It was your standard Clipper opening night, making up in light and sound effects what it lacked in attendance. Coming off last spring’s pleasant surprise, the Clippers flashed scary images of tornadoes on their video screens while Bill Walton handled the narration.

Rumbled Walton, the erstwhile NBC critic and so-called expert in his best voice of doom: “They don’t care what the critics say . . . they ignore the so-called experts . . . so get ready for the storm!!!”

The so-called experts had the Trail Blazers as favorites, although the new coach, Mike Dunleavy, would have felt better if his shooting guard wasn’t suspended and his point guard wasn’t just getting back after missing most of the preseason.

What did he expect? They’re the Trail Blazers.

“I haven’t seen that,” Dunleavy said before the game. “Even the J.R. [Rider] thing we’re going through right now, for the most part, it happened in Minnesota. I’ve got to pay for it.
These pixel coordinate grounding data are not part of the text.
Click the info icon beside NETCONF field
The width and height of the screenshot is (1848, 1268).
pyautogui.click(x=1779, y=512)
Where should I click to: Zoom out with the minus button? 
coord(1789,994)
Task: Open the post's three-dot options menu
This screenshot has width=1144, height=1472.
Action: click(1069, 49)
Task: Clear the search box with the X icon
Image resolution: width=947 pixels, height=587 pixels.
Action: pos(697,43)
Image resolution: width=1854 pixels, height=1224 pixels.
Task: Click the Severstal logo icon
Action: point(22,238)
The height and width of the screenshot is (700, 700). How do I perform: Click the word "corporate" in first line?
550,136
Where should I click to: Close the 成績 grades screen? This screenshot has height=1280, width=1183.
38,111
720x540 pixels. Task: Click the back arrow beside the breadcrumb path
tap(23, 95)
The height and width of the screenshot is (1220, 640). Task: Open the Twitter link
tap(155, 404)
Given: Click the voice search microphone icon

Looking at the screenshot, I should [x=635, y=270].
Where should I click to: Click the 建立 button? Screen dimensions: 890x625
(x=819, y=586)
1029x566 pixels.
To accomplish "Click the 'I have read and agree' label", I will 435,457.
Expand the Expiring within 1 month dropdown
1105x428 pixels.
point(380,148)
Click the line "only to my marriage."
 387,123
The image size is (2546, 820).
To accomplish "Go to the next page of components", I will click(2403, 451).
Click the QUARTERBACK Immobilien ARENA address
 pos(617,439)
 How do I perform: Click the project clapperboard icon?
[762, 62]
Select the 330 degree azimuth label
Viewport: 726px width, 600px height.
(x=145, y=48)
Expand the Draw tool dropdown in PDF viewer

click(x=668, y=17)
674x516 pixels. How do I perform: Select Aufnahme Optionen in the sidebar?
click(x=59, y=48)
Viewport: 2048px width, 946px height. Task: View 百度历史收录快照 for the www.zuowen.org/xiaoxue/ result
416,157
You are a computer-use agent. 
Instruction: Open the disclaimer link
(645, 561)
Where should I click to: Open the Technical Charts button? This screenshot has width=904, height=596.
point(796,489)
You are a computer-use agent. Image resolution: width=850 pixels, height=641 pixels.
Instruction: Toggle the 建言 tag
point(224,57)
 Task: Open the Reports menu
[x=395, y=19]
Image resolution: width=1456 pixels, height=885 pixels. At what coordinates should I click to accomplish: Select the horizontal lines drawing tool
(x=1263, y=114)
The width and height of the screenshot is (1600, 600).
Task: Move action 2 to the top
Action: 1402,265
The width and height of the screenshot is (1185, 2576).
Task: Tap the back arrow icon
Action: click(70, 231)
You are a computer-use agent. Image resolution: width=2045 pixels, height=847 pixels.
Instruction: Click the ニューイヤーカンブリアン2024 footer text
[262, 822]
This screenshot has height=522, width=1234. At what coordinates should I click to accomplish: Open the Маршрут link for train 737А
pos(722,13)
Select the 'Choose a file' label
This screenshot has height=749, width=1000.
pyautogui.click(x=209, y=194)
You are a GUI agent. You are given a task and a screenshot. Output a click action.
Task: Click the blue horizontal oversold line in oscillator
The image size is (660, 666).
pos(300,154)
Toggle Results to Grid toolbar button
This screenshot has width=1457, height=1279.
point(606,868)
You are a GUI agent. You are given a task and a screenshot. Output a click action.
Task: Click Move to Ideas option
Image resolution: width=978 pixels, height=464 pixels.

“I’m not happy about that but I understand the league’s position.”

The league’s position was that after two convictions over the summer, one a guilty plea to a marijuana charge in Oregon City, Ore., the other a no contest to a year-old charge of possessing illegal “cloned” cellular phones, Isaiah Rider should sit out the first two games. With Kenny Anderson trying to get back into shape, that left Dunleavy to start John Crotty and Stacey Augmon.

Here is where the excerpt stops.